Life’s too short

I love the web. I love that people who have never met can create amazing things. It is incredible that people across the world can find each other because of shared hobbies, passions and ideas, decide to work together and just start creating.

Ideas need a place to grow. They need time, love and attention. They often need different skills, talents and insights to really grow. In short, they need communities. They need people to be social, and then they need to become social.

I first came across the idea of social objects in a post by JP Rangaswami a few years ago. I worked at BT when JP was a CIO there, and his writing has always been insightful and interesting, and always provides something that requires a bit more research. I followed a couple of the links in the post and came across Hugh MacLeod’s work on social objects. You can read more about them here, here and here.

The Social Object, in a nutshell, is the rea­son two peo­ple are tal­king to each other, as oppo­sed to tal­king to some­body else. Human beings are social ani­mals. We like to socia­lize. But if you think about it, there needs to be a rea­son for it to hap­pen in the first place. That rea­son, that “node” in the social net­work, is what we call the Social Object.

A few weeks ago, I saw the power of social objects close up and I found it inspiring so I wanted to share it.

A good friend of mine (Matt Reilly) is a budding writer. Over the years he has entered a few competitions and had a couple of short stories published. In 2012 he wrote a short story on his phone whilst travelling from work. He submitted it to a website and it was the featured story of the day. He was happy with that and didn’t really give it another thought. And then he became connected with a couple of guys (Giles Crawford and Mick Schubert) who were fans of Matt’s uncle’s band, The Durutti Column. Matt had been trying to help out his Uncle Vini who had fallen on hard times.

Giles and Mick had found out it was coming up to Matt’s birthday and wanted to do something for him. As it happened, they were super talented. They took his story and turned it in to a cartoon which they sent to him on his birthday. Matt was amazed that they had done something like that for him. He then posted it on hitRECord.

And now it has gone social. On hitRECord it has found a community that wants to collaborate. The first addition was from a guy called Kevin Maistros who added colour and texture to the comic. The piece inspired Kevin to use the piece as a storyboard so that he could cast his mother and grandmother in a short film.

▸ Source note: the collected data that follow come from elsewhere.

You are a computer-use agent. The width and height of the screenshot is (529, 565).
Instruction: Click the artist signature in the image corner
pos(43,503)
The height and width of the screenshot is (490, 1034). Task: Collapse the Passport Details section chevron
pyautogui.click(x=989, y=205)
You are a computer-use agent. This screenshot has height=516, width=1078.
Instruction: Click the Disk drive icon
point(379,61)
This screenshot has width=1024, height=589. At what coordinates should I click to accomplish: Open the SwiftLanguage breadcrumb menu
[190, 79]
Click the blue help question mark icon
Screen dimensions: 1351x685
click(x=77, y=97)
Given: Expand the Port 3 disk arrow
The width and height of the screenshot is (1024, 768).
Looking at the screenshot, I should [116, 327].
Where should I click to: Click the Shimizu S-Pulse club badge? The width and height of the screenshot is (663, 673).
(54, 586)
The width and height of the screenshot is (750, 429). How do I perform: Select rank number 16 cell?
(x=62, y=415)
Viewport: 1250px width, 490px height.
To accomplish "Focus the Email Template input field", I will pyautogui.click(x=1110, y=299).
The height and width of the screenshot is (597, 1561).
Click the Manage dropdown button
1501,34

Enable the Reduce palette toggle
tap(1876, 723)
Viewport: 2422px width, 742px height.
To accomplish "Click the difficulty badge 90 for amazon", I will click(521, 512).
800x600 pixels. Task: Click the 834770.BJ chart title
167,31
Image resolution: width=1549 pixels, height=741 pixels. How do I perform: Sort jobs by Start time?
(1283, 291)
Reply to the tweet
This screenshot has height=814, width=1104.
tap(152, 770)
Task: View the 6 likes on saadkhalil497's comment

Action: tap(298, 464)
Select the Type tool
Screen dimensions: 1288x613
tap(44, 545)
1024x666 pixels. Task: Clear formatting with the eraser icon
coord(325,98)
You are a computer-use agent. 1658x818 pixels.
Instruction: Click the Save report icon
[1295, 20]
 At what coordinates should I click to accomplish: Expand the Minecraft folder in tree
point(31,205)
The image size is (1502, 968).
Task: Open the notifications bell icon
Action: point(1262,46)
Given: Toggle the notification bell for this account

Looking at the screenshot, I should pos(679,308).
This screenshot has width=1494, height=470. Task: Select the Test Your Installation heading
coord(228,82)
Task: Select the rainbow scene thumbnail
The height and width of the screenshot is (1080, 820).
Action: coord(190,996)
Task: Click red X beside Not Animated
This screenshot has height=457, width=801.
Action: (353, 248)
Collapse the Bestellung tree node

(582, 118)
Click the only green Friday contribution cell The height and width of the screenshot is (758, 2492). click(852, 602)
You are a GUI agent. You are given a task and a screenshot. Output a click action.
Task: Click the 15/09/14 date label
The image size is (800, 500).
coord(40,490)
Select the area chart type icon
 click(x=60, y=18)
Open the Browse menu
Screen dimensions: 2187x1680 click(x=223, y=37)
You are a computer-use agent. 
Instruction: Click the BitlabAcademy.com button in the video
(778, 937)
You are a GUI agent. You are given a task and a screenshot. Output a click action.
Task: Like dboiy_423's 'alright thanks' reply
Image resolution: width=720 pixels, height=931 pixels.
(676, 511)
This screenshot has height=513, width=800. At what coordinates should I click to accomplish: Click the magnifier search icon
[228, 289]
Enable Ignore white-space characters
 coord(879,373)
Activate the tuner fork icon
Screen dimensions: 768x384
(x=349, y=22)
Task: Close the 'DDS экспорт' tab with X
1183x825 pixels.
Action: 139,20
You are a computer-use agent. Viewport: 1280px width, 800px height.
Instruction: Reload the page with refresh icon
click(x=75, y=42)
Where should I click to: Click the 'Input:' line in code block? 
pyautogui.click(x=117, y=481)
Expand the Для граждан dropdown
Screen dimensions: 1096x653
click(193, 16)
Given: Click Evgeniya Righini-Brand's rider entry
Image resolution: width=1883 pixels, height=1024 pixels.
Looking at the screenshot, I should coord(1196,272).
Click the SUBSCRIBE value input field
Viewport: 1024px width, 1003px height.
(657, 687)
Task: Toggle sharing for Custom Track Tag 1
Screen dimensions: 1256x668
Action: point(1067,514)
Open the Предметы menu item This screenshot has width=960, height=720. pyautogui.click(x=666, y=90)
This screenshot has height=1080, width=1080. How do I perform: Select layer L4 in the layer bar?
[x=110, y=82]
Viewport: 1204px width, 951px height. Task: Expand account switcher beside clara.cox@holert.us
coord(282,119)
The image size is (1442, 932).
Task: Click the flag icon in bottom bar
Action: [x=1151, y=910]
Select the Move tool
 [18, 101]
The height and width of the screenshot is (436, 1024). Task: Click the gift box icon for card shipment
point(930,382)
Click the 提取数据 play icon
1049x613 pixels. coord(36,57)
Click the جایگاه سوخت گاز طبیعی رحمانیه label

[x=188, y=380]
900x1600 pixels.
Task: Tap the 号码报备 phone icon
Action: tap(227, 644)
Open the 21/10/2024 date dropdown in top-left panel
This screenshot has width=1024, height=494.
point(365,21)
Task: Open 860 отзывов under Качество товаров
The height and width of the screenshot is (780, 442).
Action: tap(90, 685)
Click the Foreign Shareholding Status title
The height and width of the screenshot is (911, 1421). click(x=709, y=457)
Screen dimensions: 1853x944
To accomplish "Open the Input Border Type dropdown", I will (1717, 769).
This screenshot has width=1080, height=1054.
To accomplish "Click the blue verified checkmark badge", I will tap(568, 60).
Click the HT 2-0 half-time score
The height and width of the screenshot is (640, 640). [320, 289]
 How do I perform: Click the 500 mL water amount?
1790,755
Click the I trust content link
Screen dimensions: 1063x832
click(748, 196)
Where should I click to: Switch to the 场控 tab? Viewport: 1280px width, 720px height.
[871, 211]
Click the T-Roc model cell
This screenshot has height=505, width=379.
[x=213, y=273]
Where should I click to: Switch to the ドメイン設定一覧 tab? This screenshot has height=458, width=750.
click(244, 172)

Now, Kathryn Fox, has started working on a script for the short film. Draft 1 was closely followed by draft 2. Each iteration right from the very original has been a work of art. An addition of talent, creativity, love and energy. Each version an embellishment on the one before. And none of this could have happened without an openness to share and a desire for people to contribute their own unique gifts. It is now a collaboration. If you happen to have the skills, passion and desire to get involved, please do. I am curious to see where it goes next.

All of this has played out on twitter, facebook, hitRECord and other blogging sites. It has had thousands of hits, hundreds of recommendations, 5 different re-incarnations and more to come. It is truly a social object and was fuelled by a chance interaction and separate shared interest.

The first time I read the story, I loved it. It has even got my fingers itching to compose a piece of music for it (it has been a long time since I’ve even played the piano never mind composed music).

The moral? “There are two things that we can never have enough of… Time and Love.” Hopefully, the openness and connectedness of the web and the communities that interact within it will enable us all to give more of our time and love to things we truly appreciate.